Bir av kendisinin av olduğunu anlayana kadar onu yakalamak ve yemek için en iyi anlardan biri olurdu. Aiden bunu çabuk çözmüştü ve pratik yapa yapa gelişmişti. Bir gün bana bunu gösterirken tek yaptığı kendine potansiyel bir av seçip iki metre yakınında durup uygun anı beklemek olmuştu. Onları iyileştirdikten sonra asıl güçleri yavaş yavaş oturmaya başlamıştı Veronica ateşi manipüle edebiliyordu bu yüzden anka ile uyumlanmıştı , Magnus'un 6.hissi isteğiyle manipüle edebilmesi onun Gryffin ile uyumlanmasını mantıklı kılıyordu. Ve Aiden bir bukalemun gibiydi şekil değiştiriyor bulunduğu yerde herhangi bir şeye dönüşebiliyor derisi renk değiştirebiliyordu buda bir kurt ile uyumlanmasının garip bir durum olduğu konusunda beni şüpheye düşürmüştü ama belki de atalarından gelen bir şeyler olabilirdi.

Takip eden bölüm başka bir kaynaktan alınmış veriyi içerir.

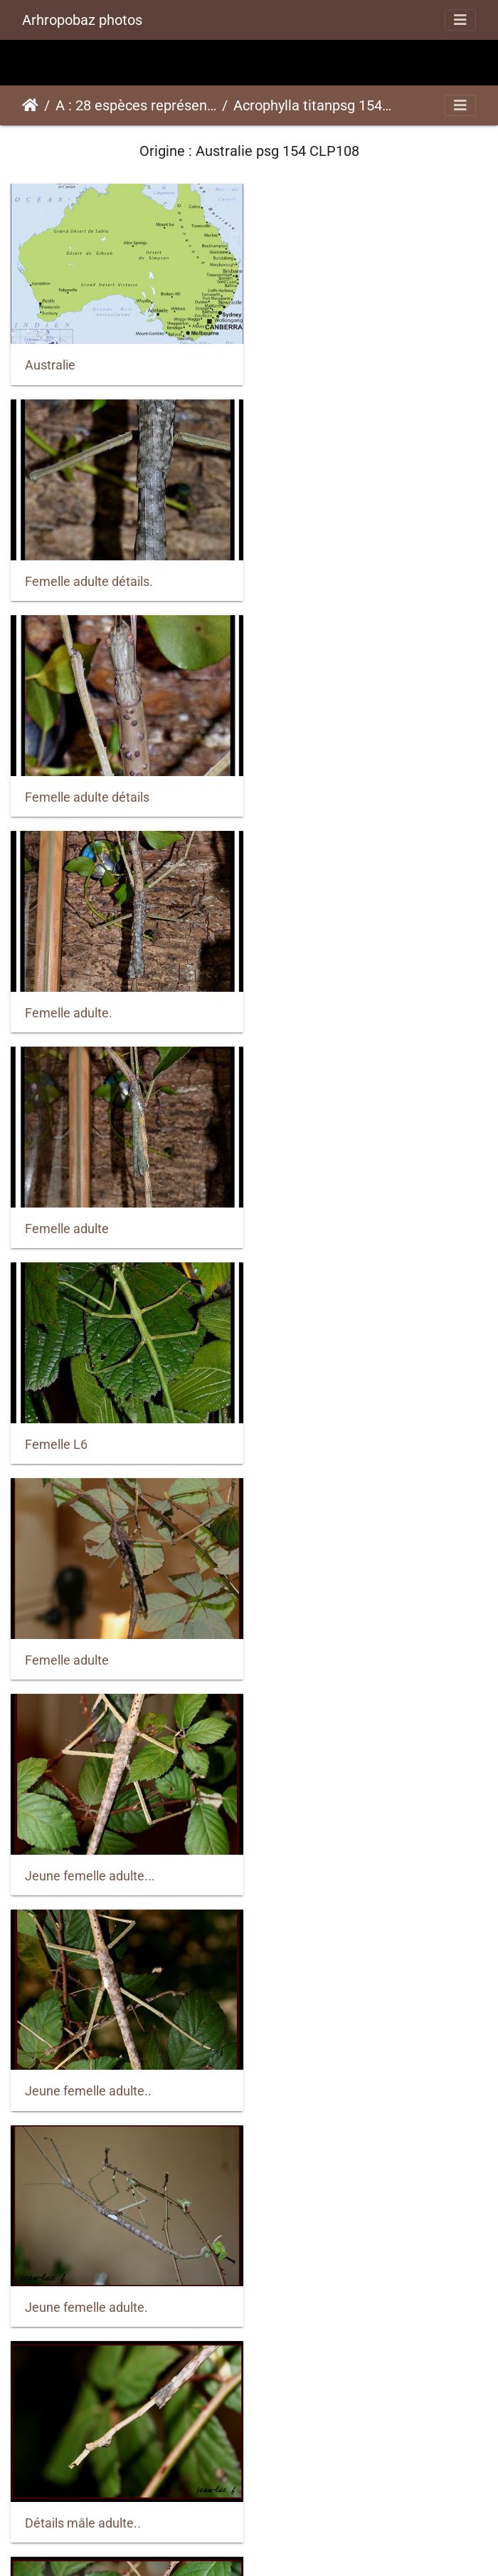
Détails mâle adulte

Bize gelecek olursam herkes olanlardan sonra kendini bir şekilde geliştirmiş kendine bir şeyler katmıştı. Alpha artık o kadar otoriter bir üsluba yönelmiyor daha samimi ve içten , Alvin çocuk yanından ödün vermese de evlilik onun için aile bağının anlamını kurmuştu, Luna anaç bir kişilikte olsa da etrafındakilerin kendilerinin öğrenip düşünüp karar vermesi için onlara alan tanımaya başlamıştı ve Merlin ah onu anlamak daha da zorlaşmış gibiydi bir çok kez bana bahaneler sunup mağarasına çekildiğine şahit olmuştum kendi kişiliğinden bağımsız davranıyordu, Bazen anlamsız sinir çıkışları yaşıyor hepimize bağırıyor gereksiz bir gerilim yaratıyordu ona bunu sorduğumda " Bu benim olduğum şey Violet beni ister böyle sevin ister uzak durun " demişti bu hiç onun diyeceği bir şey değildi oysa böyle anlarda ona sarılıp içini dökmesini ve onu dinlemeyi çok istiyordum ama karşımda ki bu Merlin buna izin veremeyecek kadar öfkeli görünüyordu.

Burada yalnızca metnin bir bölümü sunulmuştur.